Trump is currently threatening reciprocal excise taxes on nations that impose tariffs or non-tariff barriers on American goods. “One tricky situation is that most leading apparel suppliers to the U.S. market, including China, Vietnam and India, set … higher tariff rates … than the United States,” said Lu. Meanwhile, non-tariff barriers are evident in the EU’s Carbon Border Adjustment Mechanism, which taxes imports not complying with emissions regulations.
Such threats have put fashion brands on alert. “While there are no new tariffs for the moment, … Trump’s request for a review of trade puts the world on notice that more [duties] could well be coming and that more countries will be targeted,” Neil Saunders, an analyst at GlobalData, a think tank, told Just Style, a specialized portal, in February.
“We hope they don’t arrive,’’ Italian National Fashion Chamber President Carlo Capasa told the media in February.
Yet, some fashion houses are taking preemptive action, relocating to countries not on Trump’s radar. “It feels like every day is a moving jigsaw piece,” Emma McGrory, a senior associate at Lewis Silkin, a U.K. law firm that advises brands on trade law, told Glossy, a fashion news platform, in February. “Brands are wondering: Do we suffer the increase in tariffs, or do we relocate manufacturing to a third country?”
Fashion ready?
Egypt has a real shot at becoming part of the supply chain for high-end fashion brands that sell in the United States. In 2023, Egypt exported nearly $1 billion in garments and apparel to the world’s largest economy, which is over half of its U.S. exports, according to government data.
Almost all those garment and textile exports entered “duty-free” and with no quota limit under the Qualified Industrial Zone (QIZ) protocol, according to AmCham Egypt research. Signed in 2004, QIZ requires eligible companies to comply with U.S. regulations. In 2023, AmCham Egypt’s study found that 80% of eligible QIZ companies were apparel and accessory producers, accounting for nearly 90% of QIZ exports to the United States.
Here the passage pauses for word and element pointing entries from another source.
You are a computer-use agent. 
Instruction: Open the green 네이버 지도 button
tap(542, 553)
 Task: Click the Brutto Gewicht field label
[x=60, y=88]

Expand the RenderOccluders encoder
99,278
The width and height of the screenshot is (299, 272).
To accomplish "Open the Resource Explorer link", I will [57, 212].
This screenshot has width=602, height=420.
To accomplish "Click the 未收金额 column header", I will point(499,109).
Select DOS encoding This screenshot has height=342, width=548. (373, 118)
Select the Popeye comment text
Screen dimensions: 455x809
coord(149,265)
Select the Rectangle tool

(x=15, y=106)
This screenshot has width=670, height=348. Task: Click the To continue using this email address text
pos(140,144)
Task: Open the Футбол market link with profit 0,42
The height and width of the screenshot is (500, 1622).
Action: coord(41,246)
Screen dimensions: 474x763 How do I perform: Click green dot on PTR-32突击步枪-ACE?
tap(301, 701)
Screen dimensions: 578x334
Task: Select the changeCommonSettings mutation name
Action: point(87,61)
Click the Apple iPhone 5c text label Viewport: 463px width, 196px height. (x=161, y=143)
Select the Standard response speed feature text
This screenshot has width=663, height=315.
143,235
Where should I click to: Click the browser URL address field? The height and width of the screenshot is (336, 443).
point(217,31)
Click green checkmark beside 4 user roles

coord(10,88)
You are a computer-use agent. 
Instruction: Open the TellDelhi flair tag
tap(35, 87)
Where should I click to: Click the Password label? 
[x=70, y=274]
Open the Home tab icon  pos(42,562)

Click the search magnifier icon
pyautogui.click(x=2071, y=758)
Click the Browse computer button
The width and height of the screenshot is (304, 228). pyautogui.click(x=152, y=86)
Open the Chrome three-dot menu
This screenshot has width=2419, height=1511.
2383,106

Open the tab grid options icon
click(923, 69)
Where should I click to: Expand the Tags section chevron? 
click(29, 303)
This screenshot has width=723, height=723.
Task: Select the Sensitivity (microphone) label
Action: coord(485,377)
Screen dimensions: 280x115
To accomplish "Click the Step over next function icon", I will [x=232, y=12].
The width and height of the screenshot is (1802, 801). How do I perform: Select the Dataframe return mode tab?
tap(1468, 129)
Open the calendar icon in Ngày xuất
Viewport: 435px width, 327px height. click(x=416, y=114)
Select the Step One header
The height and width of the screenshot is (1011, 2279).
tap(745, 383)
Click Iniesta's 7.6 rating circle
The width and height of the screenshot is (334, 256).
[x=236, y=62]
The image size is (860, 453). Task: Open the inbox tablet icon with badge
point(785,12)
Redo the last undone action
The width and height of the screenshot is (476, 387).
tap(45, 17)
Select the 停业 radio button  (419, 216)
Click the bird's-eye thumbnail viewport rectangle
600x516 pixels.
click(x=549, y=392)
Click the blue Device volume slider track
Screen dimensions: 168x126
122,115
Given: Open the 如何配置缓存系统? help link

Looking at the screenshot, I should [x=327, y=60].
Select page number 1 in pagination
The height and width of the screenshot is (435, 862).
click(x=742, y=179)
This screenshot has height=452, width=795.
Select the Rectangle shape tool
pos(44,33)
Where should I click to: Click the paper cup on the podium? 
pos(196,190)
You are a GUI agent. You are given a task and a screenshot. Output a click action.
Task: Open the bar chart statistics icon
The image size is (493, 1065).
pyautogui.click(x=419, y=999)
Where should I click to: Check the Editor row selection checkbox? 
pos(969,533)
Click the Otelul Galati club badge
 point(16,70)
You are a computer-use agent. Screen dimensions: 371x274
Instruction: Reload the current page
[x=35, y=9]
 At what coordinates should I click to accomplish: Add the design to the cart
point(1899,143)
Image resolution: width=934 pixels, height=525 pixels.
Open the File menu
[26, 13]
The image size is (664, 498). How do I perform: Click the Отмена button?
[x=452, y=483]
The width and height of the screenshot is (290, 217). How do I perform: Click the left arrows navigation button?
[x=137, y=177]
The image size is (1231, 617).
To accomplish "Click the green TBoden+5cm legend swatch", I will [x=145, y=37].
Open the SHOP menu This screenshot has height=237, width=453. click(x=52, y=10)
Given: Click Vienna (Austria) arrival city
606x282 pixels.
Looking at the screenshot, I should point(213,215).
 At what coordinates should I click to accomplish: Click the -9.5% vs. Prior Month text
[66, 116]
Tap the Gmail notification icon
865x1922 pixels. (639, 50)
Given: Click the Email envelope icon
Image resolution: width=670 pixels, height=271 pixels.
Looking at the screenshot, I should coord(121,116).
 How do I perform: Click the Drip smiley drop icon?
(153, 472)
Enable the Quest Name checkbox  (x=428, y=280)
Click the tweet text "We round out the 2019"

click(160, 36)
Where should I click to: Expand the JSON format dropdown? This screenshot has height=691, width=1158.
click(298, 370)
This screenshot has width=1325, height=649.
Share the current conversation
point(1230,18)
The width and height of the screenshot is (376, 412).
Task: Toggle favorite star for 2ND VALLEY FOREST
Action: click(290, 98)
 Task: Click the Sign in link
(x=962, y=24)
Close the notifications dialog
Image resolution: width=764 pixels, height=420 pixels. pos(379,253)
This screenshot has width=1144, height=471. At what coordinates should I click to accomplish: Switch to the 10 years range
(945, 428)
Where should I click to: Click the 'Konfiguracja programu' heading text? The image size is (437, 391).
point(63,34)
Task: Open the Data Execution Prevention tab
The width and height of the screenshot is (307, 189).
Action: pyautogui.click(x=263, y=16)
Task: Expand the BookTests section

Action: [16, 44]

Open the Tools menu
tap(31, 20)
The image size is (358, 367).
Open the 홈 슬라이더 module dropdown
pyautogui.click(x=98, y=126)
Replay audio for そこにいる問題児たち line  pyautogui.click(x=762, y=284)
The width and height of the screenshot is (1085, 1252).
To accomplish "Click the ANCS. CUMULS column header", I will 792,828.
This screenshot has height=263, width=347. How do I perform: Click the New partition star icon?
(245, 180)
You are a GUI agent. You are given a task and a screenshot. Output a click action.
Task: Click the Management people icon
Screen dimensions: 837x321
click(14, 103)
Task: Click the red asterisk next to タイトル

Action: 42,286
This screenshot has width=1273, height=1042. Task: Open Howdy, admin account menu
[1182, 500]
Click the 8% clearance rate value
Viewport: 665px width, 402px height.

However, local garment producers will face tough competition from other African countries when targeting top fashion houses. According to Atkinson of BPCM, “Africa’s emerging markets, such as Ethiopia and Kenya, are gaining recognition for their growing textile and apparel industries. Success requires careful planning, due diligence, and a commitment to ethical and sustainable sourcing practices.”
This article first appeared in March’s print edition of Business Monthly.